# kgV



## sk72 (14. Nov 2011)

Ich habe mal versucht einen Code für den kgV zu schreiben:


```
public int kgV(int a, int b) {
		
		for(int i=1; i<=10; i++) {
			int x = a*i;
			
//			System.out.println("x= "+x);
			
			for(int j=b; j>0; j--) {
				int y = b*j;				
//				System.out.println("y= "+y);
				
					if(x==y) {
						System.out.println("kgv=" +x);
						break;
					}

			}
			
		}
		
		return 0;
		
	}
```

Prinzipiell funktioniert das Ganze auch, auch wenn mein Code wahrscheinlich äußerst unprofessionell geschrieben ist. Sollte allerdings für den Anfang erst einmal genügen.

Meine Frage ist, wie ich den Code nach dem Finden des kgV abbrechen kann, sonst zeigt er mir ja noch weitere kgVs an.

Lg

Achja, vielleicht habt ihr auch ja noch gleich ein paar Tipps, wie in den Algorithmus effizienter programmieren könnte ?


----------



## Marcinek (14. Nov 2011)

return x statt break


----------



## sk72 (15. Nov 2011)

danke 

Wie kann ich den Algorithmus denn effizienter schreiben ?


----------



## lipox (15. Nov 2011)

Der euklidische Algorithmus (Google ist dein Freund) berechnet den ggT effizient.

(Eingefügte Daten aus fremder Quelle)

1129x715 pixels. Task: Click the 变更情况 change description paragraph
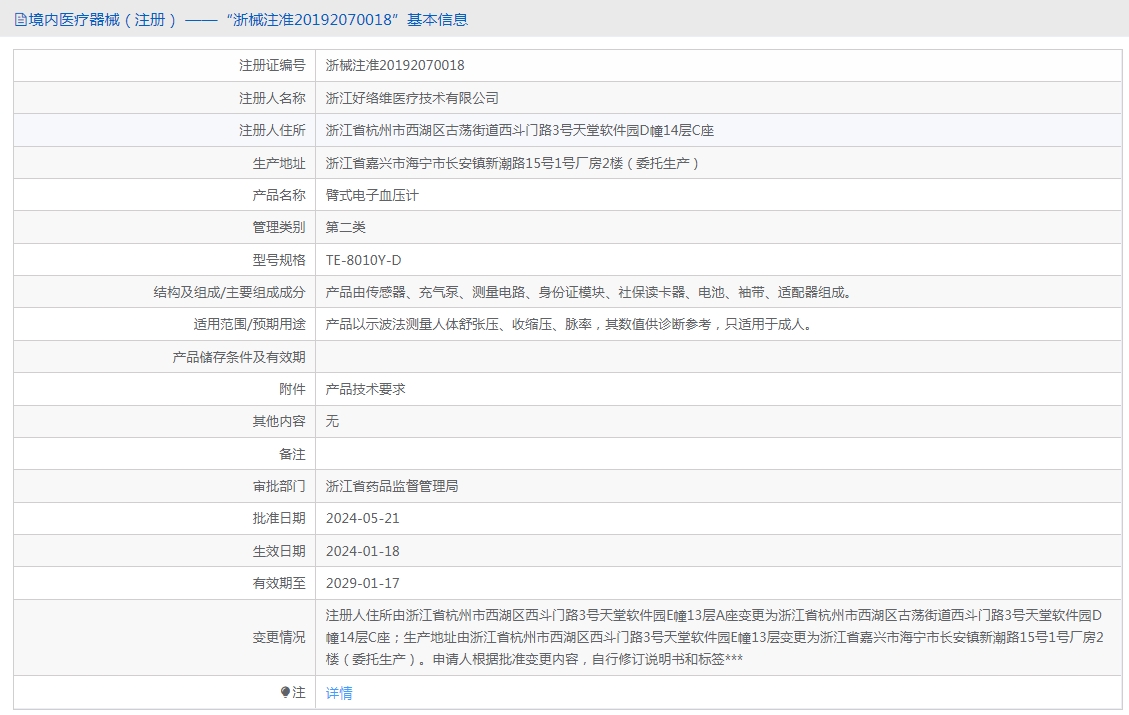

Aus diesem kannst du leicht das kgV bestimmen, denn kgV(a,b) = | a * b | / ggT(a,b)


----------



## FerFemNemBem (15. Nov 2011)

Mahlzeit,

evtl. koenntest Du das so machen:


```
private int ggt(int a, int b)
    {
        while(true) 
        {
            a = a % b;
            if(a == 0) return b;
            b = b % a;
            if(b == 0) return a;
        }
    }

    private int kgv(int a, int b)
    {
        if(a == 0 || b == 0) return 1;
        return (a*b)/ggt(a,b);
    }
```

da haste beides dabei...

Gruss, FFNB.


----------